A recent study of cats with a history of urinating outside of the litter box (called “periuria”) has shed some new light on the connection between feline health and litter box issues.

A study published in the Journal of Feline Medicine and Surgery examined cats from multi-cat households that exhibited two types of periuria—spraying their urine and urinating outside of the box (called “latrining”).  These cats were compared to cats from the same households that did not exhibit periuria.

The results?  Both the spraying cats and the latrining cats were found to have more urinary (and other) health issues than the normal cats.

Common health problems identified included kidney disease, diabetes, bladder stones, and cystitis (inflammation of the bladder).

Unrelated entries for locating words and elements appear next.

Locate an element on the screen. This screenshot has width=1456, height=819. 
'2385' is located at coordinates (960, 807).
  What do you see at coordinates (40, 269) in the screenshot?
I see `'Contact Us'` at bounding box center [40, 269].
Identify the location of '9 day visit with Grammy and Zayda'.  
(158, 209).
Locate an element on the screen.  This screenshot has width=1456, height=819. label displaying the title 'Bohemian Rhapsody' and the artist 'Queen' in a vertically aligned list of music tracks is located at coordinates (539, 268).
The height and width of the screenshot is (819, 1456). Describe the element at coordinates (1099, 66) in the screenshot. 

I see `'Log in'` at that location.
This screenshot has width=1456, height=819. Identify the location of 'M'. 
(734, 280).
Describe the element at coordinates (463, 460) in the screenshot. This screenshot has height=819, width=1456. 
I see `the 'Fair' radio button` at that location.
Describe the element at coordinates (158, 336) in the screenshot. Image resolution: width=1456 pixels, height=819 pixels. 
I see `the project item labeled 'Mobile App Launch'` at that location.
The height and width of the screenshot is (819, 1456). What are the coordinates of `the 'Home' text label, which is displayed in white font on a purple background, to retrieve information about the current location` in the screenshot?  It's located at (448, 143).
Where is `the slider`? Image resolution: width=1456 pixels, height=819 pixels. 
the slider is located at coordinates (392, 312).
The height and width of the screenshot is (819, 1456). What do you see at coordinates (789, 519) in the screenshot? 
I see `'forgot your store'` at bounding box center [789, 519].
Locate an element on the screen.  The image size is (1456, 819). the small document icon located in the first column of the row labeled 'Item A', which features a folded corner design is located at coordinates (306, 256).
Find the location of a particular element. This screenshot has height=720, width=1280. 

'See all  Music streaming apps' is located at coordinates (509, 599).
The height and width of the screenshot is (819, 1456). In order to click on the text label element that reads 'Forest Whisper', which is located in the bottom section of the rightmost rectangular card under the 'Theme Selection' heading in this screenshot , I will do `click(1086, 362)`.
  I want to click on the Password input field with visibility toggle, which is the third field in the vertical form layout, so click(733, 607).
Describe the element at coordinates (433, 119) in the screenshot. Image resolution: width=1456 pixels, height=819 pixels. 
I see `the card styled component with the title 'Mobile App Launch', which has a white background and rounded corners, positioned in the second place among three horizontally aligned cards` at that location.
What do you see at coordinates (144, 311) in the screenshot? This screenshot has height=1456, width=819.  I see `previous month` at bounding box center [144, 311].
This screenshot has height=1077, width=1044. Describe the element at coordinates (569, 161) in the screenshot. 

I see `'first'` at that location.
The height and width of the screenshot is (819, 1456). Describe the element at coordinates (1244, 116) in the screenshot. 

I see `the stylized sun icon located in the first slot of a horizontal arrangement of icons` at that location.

Of course, not all litter box problems in multi-cat households are due to medical conditions.  Behavioral problems and environmental stressors such as territoriality and dominance among cats can also be a factor.

The bottom line?  Cats with litter box issues should always be evaluated by a veterinarian to diagnose or rule out health problems.

If no health problems are found, there are lots of resources on litter box behavior that can help cat parents who are struggling with litter box issues in their house.  Check out this comprehensive article from the Cornell University College of Veterinary Medicine’s Feline Health Center.

 

 

What Kinds of Litter Do Cats Like Best?

Litter box issues, such as going outside of the box, are one of the most common cat behavior problems experienced by owners.  Sometimes these problems are solved with an easy fix, like adding extra boxes in a multi-cat household, cleaning the box more often, or placing the box in a quiet, isolated area.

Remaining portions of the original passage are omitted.